**Page extract:**
* * *
To give you a brief background; the examination of the relationship between criminal offending and intellectual impairments is proved as complex and problematic. This is due to the issues associated with the definition of intellectual disability, as well as the contribution of unreported crime which means researchers can only examine individuals who are currently involved in the criminal justice process (Talbot, 2007). From a policing perspective, these complexities and concerns increase in terms of conflicting procedures and relevant training which can later impact levels of service and effective results (Mercier, 2011). Amongst academic literature, it is evident that contemporary policing institutions are subject to increasing budget cuts which means that police staff must exercise discretion in processing large amounts of work with inadequate resources, in which shortcuts and simplifications are made (Lipsky 2010; Loftus 2012). This is highly problematic as policies have a tendency to occupy a one size fits all approach. In effect, this becomes increasingly difficult when dealing with individuals with autism, as increased support and time is needed to sufficiently deal with vulnerable groups.

In terms of Autistic Spectrum Disorder (ASD), this is a common form of learning impairment which can affect patterns of behaviour within a social setting. Autism is characterised by a triad of impairments, which includes difficulties in social interactions, communication and repetitiveness in daily activities (Roth, 2010, p.6). The varying expression and severity of these characteristics means that autism is recognised into sub-types, and therefore, is also considered as a spectrum disorder (King and Murphy, 2014).
* * *
**Supplied information:**
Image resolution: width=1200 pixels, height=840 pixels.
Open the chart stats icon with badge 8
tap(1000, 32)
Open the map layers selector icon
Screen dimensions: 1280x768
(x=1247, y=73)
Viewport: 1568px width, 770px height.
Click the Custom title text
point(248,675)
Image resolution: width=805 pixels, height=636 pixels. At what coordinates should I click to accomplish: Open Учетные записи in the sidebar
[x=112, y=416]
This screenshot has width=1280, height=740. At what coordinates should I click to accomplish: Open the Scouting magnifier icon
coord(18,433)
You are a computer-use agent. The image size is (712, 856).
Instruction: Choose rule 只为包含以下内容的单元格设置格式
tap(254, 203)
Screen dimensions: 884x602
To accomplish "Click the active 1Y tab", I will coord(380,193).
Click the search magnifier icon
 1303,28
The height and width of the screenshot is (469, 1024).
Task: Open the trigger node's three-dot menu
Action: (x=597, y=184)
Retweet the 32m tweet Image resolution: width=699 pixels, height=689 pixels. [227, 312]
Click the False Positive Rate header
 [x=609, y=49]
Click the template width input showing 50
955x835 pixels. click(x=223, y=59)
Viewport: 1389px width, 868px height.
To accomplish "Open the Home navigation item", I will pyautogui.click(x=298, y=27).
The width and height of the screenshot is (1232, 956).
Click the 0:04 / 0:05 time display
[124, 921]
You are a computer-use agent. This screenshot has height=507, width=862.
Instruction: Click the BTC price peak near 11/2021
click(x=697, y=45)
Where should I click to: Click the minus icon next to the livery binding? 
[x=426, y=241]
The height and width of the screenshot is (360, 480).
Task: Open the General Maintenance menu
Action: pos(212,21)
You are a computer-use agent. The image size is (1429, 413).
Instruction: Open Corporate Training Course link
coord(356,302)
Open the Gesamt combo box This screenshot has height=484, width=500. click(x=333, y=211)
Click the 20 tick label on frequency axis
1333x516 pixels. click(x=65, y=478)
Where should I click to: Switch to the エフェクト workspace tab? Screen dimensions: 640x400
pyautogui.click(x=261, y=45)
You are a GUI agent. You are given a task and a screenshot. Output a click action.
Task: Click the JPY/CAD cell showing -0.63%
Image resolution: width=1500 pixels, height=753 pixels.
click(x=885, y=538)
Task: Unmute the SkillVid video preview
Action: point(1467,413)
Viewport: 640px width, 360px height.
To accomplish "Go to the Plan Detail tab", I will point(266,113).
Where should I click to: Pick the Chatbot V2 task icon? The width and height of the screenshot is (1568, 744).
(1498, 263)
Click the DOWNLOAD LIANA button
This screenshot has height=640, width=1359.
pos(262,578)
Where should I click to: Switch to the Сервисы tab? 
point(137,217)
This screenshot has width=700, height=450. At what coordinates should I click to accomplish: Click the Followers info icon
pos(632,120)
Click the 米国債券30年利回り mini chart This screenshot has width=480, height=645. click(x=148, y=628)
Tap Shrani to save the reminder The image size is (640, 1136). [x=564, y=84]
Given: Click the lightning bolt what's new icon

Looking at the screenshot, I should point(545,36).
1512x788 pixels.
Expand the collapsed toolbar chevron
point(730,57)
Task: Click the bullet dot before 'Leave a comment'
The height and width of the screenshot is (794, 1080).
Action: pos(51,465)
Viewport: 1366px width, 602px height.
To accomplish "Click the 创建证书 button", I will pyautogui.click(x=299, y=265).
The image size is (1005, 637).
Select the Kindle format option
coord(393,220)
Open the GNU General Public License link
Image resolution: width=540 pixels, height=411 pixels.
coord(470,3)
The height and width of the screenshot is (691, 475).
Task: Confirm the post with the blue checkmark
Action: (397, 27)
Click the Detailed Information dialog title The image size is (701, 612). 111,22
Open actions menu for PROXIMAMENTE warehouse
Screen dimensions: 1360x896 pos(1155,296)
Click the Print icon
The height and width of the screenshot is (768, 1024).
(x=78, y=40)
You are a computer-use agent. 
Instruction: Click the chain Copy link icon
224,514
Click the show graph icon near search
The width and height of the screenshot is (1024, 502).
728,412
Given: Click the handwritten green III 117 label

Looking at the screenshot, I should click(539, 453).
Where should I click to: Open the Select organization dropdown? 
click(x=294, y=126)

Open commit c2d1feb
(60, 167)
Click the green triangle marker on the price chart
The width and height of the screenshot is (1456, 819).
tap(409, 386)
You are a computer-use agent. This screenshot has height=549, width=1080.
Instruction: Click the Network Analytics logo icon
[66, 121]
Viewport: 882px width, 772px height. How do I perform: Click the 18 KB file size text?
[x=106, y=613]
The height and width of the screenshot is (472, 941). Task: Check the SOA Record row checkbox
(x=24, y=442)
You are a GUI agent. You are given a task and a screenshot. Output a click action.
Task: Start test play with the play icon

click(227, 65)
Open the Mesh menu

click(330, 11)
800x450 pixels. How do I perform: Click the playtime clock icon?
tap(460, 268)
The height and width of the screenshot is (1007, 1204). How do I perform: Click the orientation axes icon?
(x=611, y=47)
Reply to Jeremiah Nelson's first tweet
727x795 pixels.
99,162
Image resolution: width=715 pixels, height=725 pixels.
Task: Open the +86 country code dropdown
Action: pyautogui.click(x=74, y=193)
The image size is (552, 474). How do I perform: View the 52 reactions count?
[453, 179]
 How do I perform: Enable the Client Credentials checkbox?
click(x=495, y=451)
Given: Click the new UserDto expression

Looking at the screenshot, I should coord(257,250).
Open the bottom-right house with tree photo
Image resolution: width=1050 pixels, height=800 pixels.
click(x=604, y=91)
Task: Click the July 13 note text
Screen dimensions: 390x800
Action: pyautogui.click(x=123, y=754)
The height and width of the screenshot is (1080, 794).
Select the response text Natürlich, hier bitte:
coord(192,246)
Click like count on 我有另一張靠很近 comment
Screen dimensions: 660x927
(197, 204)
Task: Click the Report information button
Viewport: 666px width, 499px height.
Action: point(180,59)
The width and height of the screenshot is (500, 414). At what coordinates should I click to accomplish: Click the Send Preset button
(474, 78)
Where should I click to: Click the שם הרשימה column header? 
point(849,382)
* * *
**Problems to work on:**
[a] Transcribe the stretch of the autism and policing passage from "In terms of Autistic" through "and Murphy, 2014).".
[b] Condense the paragraph of the autism and policing passage that begins "In terms of Autistic Spectrum Disorder (ASD)" into a shorter version that keeps its main facts.

**Your responses:**
[a]
In terms of Autistic Spectrum Disorder (ASD), this is a common form of learning impairment which can affect patterns of behaviour within a social setting. Autism is characterised by a triad of impairments, which includes difficulties in social interactions, communication and repetitiveness in daily activities (Roth, 2010, p.6). The varying expression and severity of these characteristics means that autism is recognised into sub-types, and therefore, is also considered as a spectrum disorder (King and Murphy, 2014).

[b] Autistic Spectrum Disorder (ASD) is a common learning impairment that can affect behavior in social settings. It is marked by a triad of impairments: difficulties in social interaction, difficulties in communication, and repetitiveness in daily activities. Because these traits vary in expression and severity, autism is divided into sub-types and is considered a spectrum disorder.